» EXERCISE DETAILS:
Please reproduce all the data exactly as written and omit the pictures.
══ EXERCISE INPUTS ══
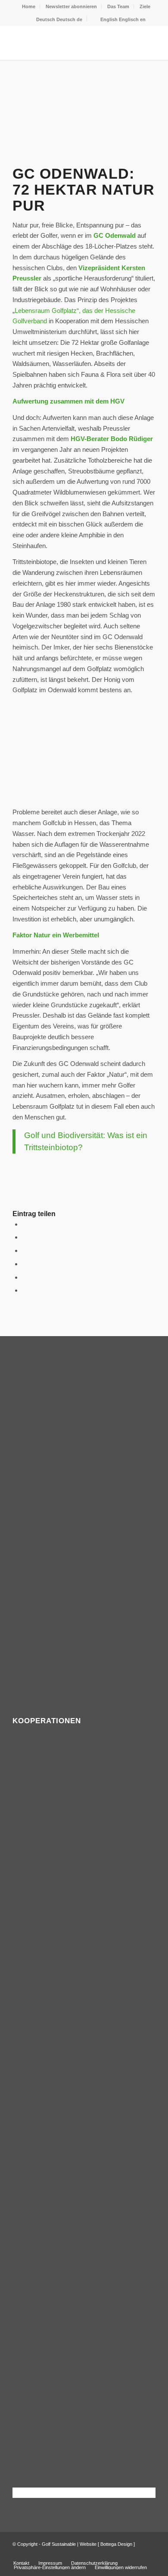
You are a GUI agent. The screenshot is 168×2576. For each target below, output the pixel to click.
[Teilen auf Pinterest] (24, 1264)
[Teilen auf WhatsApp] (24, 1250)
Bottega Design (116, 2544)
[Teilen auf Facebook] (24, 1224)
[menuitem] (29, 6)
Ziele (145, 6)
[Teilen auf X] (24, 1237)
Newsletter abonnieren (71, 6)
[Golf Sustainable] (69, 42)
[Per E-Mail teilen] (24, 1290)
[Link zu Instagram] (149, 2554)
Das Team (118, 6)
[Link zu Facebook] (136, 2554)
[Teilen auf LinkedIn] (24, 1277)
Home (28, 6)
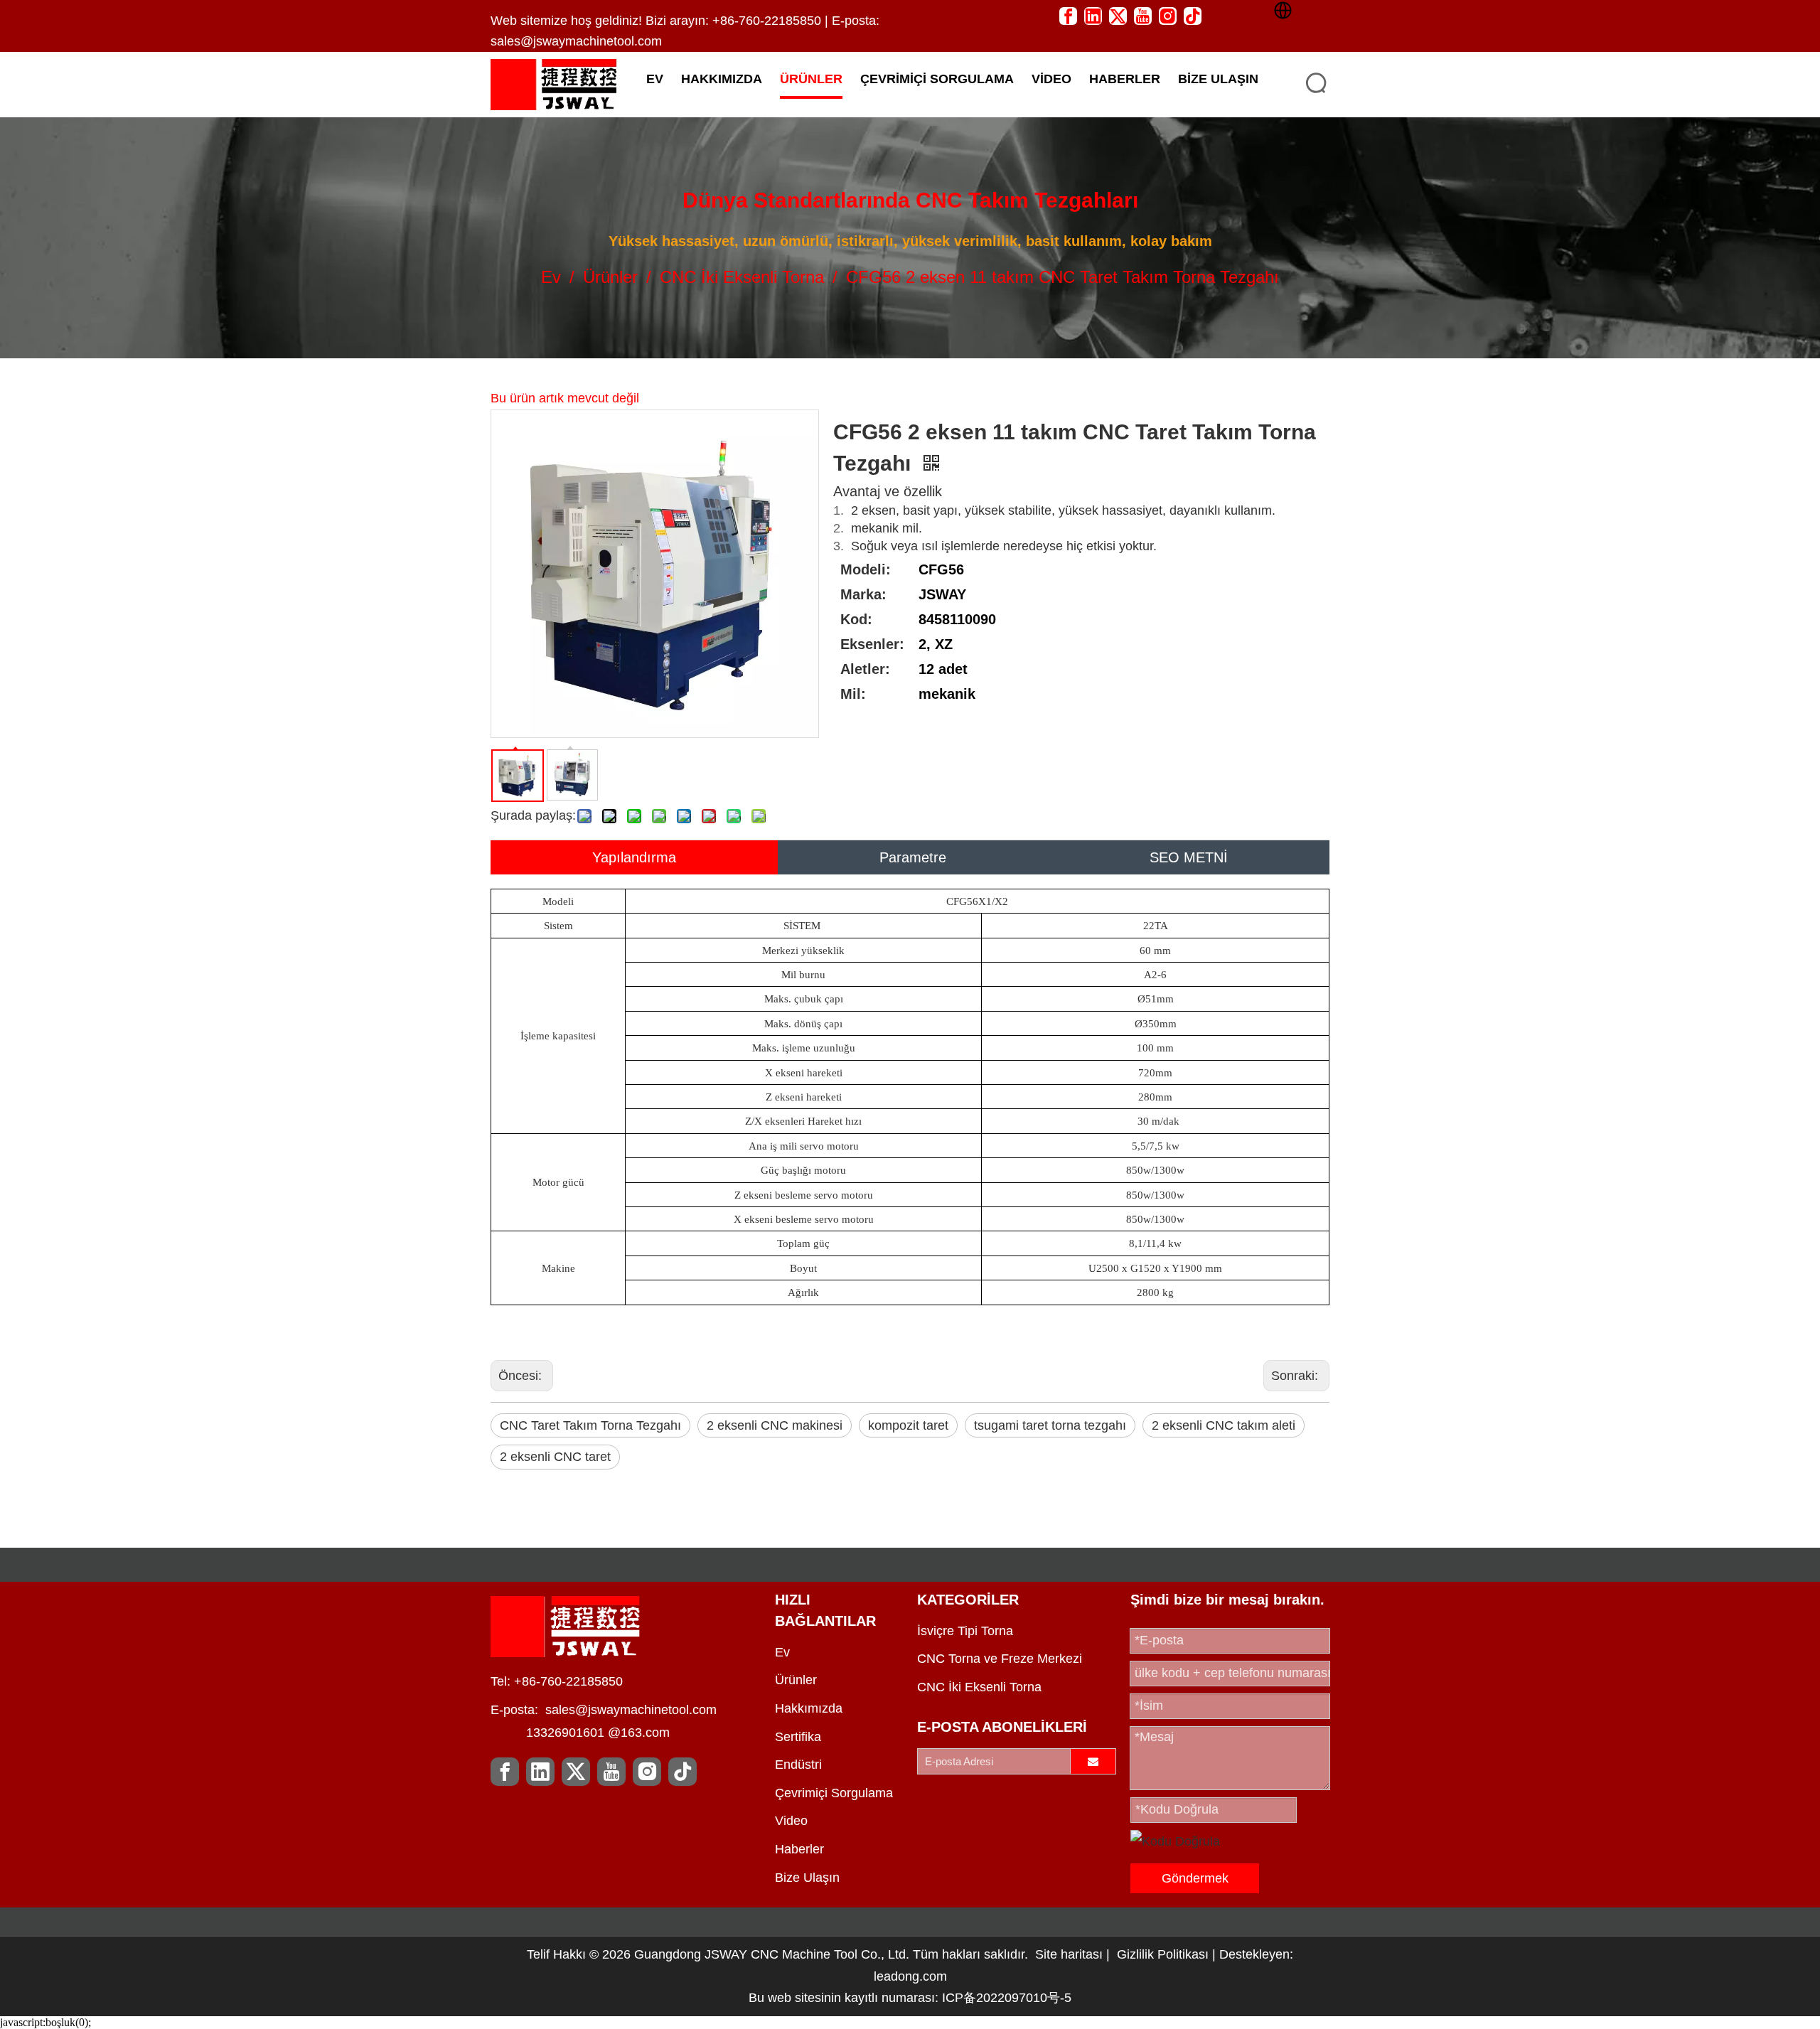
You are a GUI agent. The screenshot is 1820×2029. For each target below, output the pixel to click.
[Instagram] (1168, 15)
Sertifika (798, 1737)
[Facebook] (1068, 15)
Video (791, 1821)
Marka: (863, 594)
═══
» RESPONSE BOX:
You are a GUI agent. The screenshot is 168×2576. For each target below, output the pixel to click.
[Teilen auf Pinterest] (24, 1264)
[Teilen auf WhatsApp] (24, 1250)
Bottega Design (116, 2544)
[Teilen auf Facebook] (24, 1224)
[menuitem] (29, 6)
Ziele (145, 6)
[Teilen auf X] (24, 1237)
Newsletter abonnieren (71, 6)
[Golf Sustainable] (69, 42)
[Per E-Mail teilen] (24, 1290)
[Link zu Instagram] (149, 2554)
Das Team (118, 6)
[Link zu Facebook] (136, 2554)
[Teilen auf LinkedIn] (24, 1277)
Home (28, 6)
You are a GUI agent. The screenshot is 1820×2029. For each target below, output the pixel to click.
[Instagram] (1168, 15)
Sertifika (798, 1737)
[Facebook] (1068, 15)
Video (791, 1821)
Marka: (863, 594)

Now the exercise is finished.